依頼内容
下のアルバムについてのインタビューの「フルショウ:最初はイベントで」から「残しておきたかったんですよ。」までを、一字一句違えずに書き写してもらえますか?

抜粋
MIKKO:これは人間になりたいサイボーグが主人公で、「愛を教えて」っていう歌なんです。このタイトルも曲中でそのまま歌っていますね。この曲とM-10「アイツムグ」は私が作りました。
●曲はそれぞれが作ってきているんですか?
フルショウ:曲はみんなで持ち寄って、時にはみんなでアレンジして、みんなでコーラスを決めて…という感じですね。僕が作ってきたのはM-3「淡い光 風の中ソング」と「花のしらべ」の2曲です。
4106xxx:あと、TAROがM-5「100マイル」とM-8「ウソつき男子のラプソディー」を作って、M-6「ミルクコーヒー」は天野明香(Vo.)が作ってきて。「ジャンプ!」と「あぁ、下北沢」はWATAK(G.)ですね。僕が作ったのは、M-2「あの頃の夢を僕らは忘れない」とボーナストラックの「ウェディングソングを君に…」の2曲だけなんですよ。
●てっきり4106xxxさんがメインで作っているのかと思っていました。
フルショウ:最初はイベントで全体曲をやろうということで、4106xxxさんが1曲作ってきてくれたのが始まりでしたけどね。
4106xxx:元々はBRAZILIANSIZEの曲をみんなで歌っていたんですけど、それをやると僕が1人で弾き語りする時の曲が1曲減るから…。
●そんな理由!?
4106xxx:ハハハ(笑)。あとはメンバーのヒガアサミが今、病気で実家の沖縄に帰っているということも僕の中では大きくて。彼女が東京へ戻ってきた時のために、居場所を残しておきたかったんですよ。
フルショウ:沖縄でライブをやれば、あちちゃん(ヒガアサミ)も参加できるということでここ半年くらいで2回も行ったんですよ。1回目が去年の10月だったんですけど、その時にはアルバムを作ろうという話が4106xxxさんから出ていたのでそこから曲作りを始めて。「淡い光 風の中ソング」は、あちちゃんに向けて作った曲なんです。
●だから“なんくるないさー”と歌っているんですね。
フルショウ:そういうことなんです。
4106xxx:この曲が今作で最初にできた曲ですね。
●この曲の前にM-1「プロローグ」が入っていますが、これはどういう意図で?
4106xxx:今回のアルバムは、本を読んでいるような体(てい)にしたくて。1曲1曲が本のページみたいなイメージなんです。だから、その最初のシチュエーションみたいなものをどうしても入れたかったんですよ。
●そういう部分も含めてアルバムを完成させた今、満足感はありますか?
4106xxx:すごくあります。自分たち自身もいい意味で裏切られたというか。「あれっ!? 意外とまとも…」っていう(笑)。もっとシッチャカメッチャカになるのかなと思っていたんですけど、ちょっとしたオムニバスアルバムくらいの感じにまとまったなと思います。
MIKKO:それぞれのカラーはちゃんと出ていながら、1つの作品としてもまとまっていて。私としては家族みたいなアルバムだなと思っているんです。みんなの結束力がすごく出たアルバムかなと。

(データのまとまり)
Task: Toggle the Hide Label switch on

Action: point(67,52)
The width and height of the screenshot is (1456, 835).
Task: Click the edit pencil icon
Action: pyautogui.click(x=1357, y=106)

回答
フルショウ:最初はイベントで全体曲をやろうということで、4106xxxさんが1曲作ってきてくれたのが始まりでしたけどね。
4106xxx:元々はBRAZILIANSIZEの曲をみんなで歌っていたんですけど、それをやると僕が1人で弾き語りする時の曲が1曲減るから…。
●そんな理由!?
4106xxx:ハハハ(笑)。あとはメンバーのヒガアサミが今、病気で実家の沖縄に帰っているということも僕の中では大きくて。彼女が東京へ戻ってきた時のために、居場所を残しておきたかったんですよ。